*** Task input ***
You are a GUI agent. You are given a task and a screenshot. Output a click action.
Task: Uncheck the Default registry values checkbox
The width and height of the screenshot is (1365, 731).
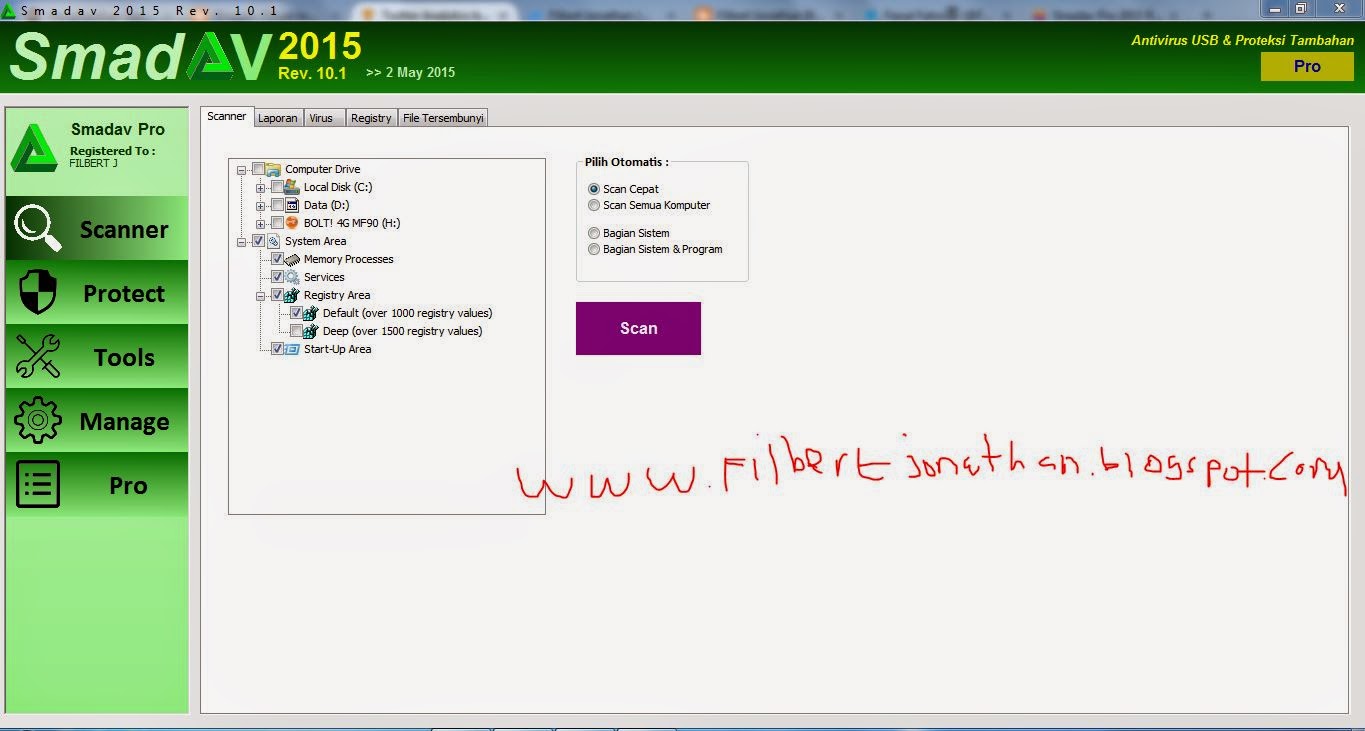click(296, 312)
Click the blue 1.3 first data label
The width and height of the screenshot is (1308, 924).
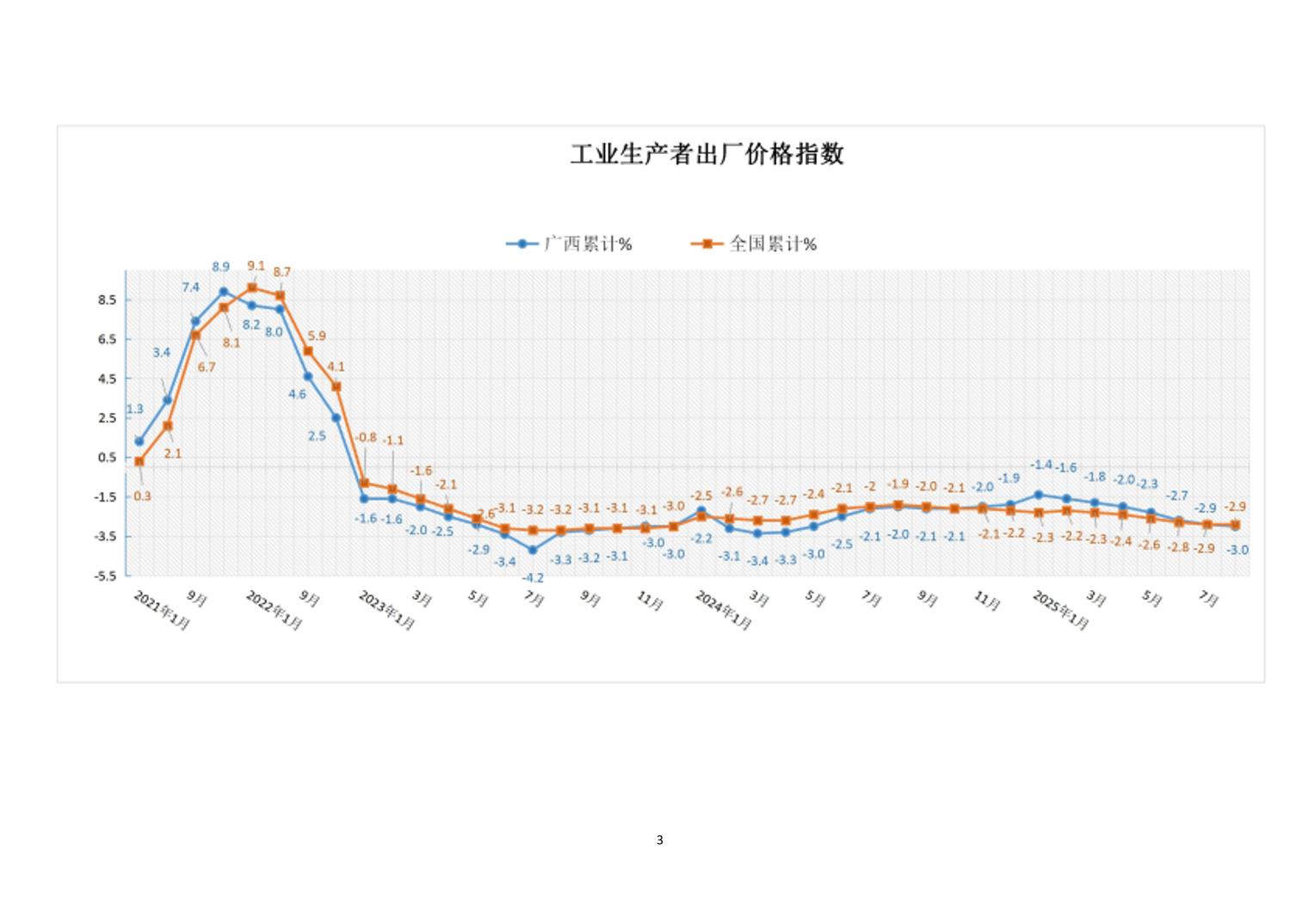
***
- What you should do
Give all the records again, exactly, without images.

- Exercise response
You are a GUI agent. You are given a task and a screenshot. Output a click action.
Task: Uncheck the Default registry values checkbox
The width and height of the screenshot is (1365, 731).
click(296, 312)
Click the blue 1.3 first data label
The width and height of the screenshot is (1308, 924).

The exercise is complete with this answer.